◆ **Problem set**
**1.** Reproduce verbatim the passage from the Giraph extract below that opens with the words containing "Some of the" and closes with "pages every second.".
**2.** Write the next part of the text on Giraph and Big Data below, beginning right after its final sentence.

◆ **Extract**
- - -

Unfortunately, looking at data as graphs often requires computationally expensive algorithms as the larger, interleaved nature of data is taken into account. Moreover, graphs are becoming larger and larger. For example, the Facebook social graph contains more than 1 billion users, each with around 200 friendship relationships. The Web, as indexed by Google, contains more than 50 trillion pages. These graphs are huge. If you want to extract information out of the interleaved connections between entities in your data with a simple but powerful programming paradigm, read on: Giraph is probably the right tool for your use case.

Why Giraph?

Some of the things mentioned in the previous sections are not exactly new. Big Data is a movement that has grown during the last decade from a problem faced by a few (Google, Yahoo!, Facebook, and so on) to a complete paradigm shift. Initially, Big Data was characterized by the design of new solutions that overcame the limitations of traditional ones when managing large volumes of data. The following three technical challenges come with managing data at a large scale:

  • Data is dynamic, and solutions must support high rates of updates and retrievals. Think of a web application with millions of users clicking links and requesting pages every second.

- - -

◆ **Data block**
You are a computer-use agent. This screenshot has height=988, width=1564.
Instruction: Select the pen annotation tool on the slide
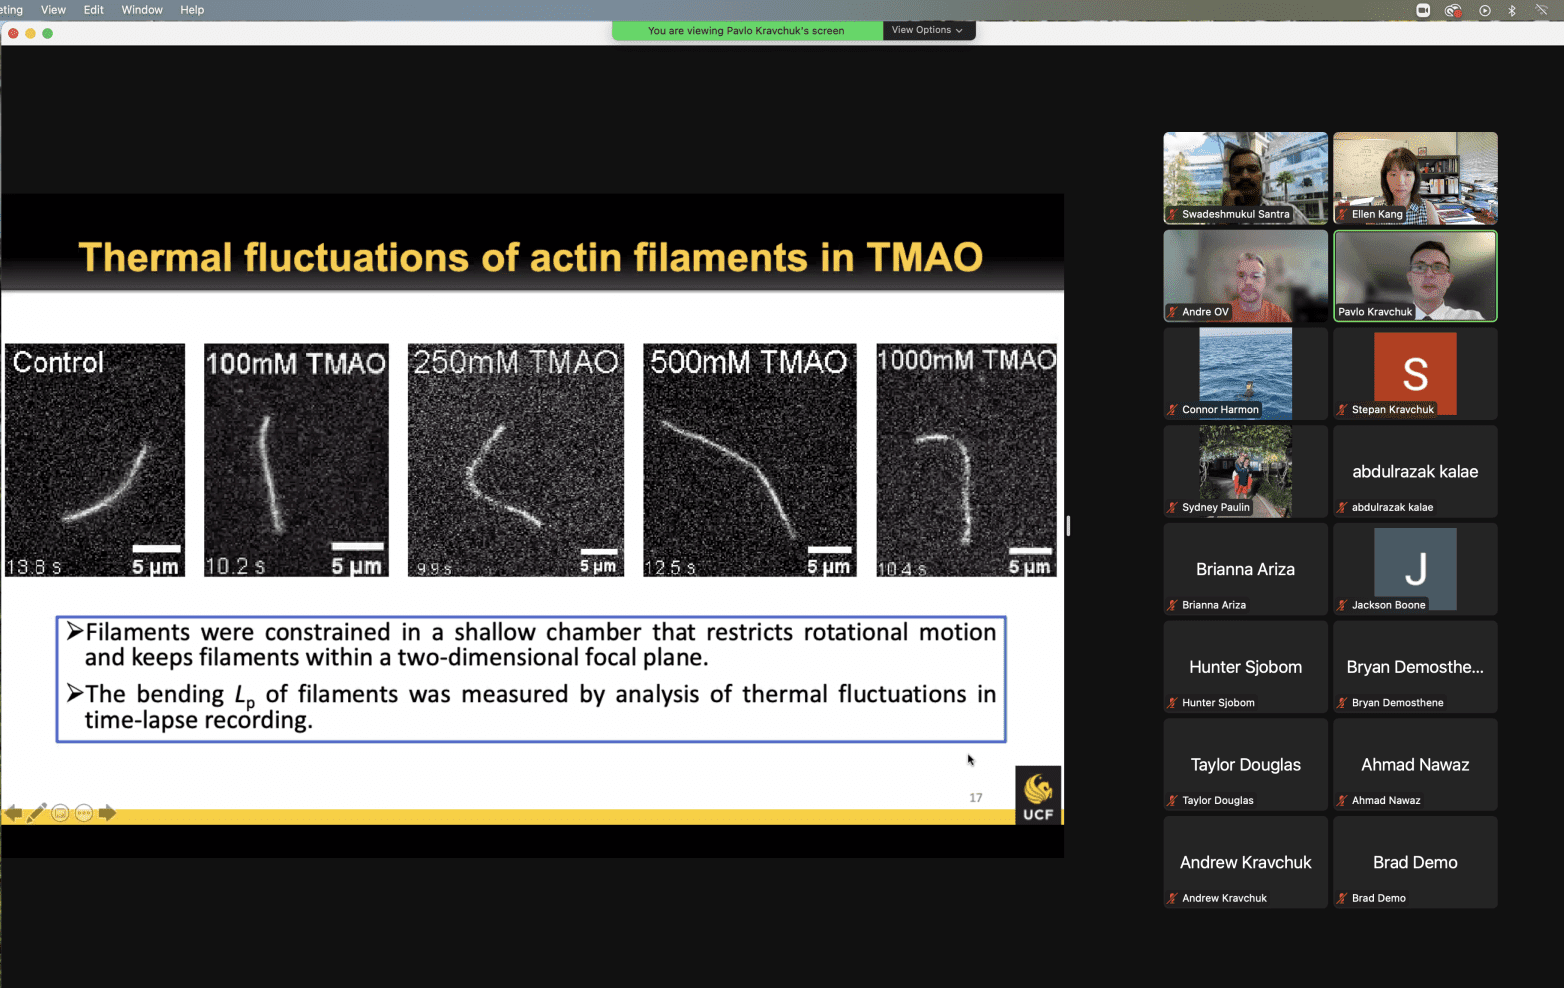37,813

- - -

◆ **Written responses**
**1.**
Some of the things mentioned in the previous sections are not exactly new. Big Data is a movement that has grown during the last decade from a problem faced by a few (Google, Yahoo!, Facebook, and so on) to a complete paradigm shift. Initially, Big Data was characterized by the design of new solutions that overcame the limitations of traditional ones when managing large volumes of data. The following three technical challenges come with managing data at a large scale:

  • Data is dynamic, and solutions must support high rates of updates and retrievals. Think of a web application with millions of users clicking links and requesting pages every second.

**2.**
  • Data is large, and its management must be distributed across a number of machines. Think of petabytes of data that are too large to be stored and processed by a single machine.
  • The computing environment can be dynamic as well, and solutions have to manage data reliably across a number of machines that can and will fail at any moment. Think of a cluster of thousands of commodity machines, possibly distributed across different data centers.

Big Data solutions must face these challenges to support applications at large scale.

Managing Big Graphs requires solving these challenges and more. Graphs add more problem-specific challenges that Giraph was designed to handle:

  • Graph algorithms are often expressed as iterative computations, and a graph-processing system that supports such algorithms needs to perform iterations efficiently.
  • Graph algorithms tend to be explorative, which introduces random access to your data that is difficult to predict.
  • Usually, a small computation is executed multiple times on each graph entity, and such operations should be simple to express and parallelize.

This book looks at how Giraph attacks these specific challenges technically. For now, consider that Giraph was designed with graphs and graph algorithms in mind, and as such it can execute graph algorithms up to 100 times faster than other Big Data frameworks like MapReduce.

Image Definition  Giraph is a framework designed to execute iterative graph algorithms that can be easily parallelized across hundreds of commodity machines. Giraph is fault-tolerant and easy to program, and it can process graphs of massive scale.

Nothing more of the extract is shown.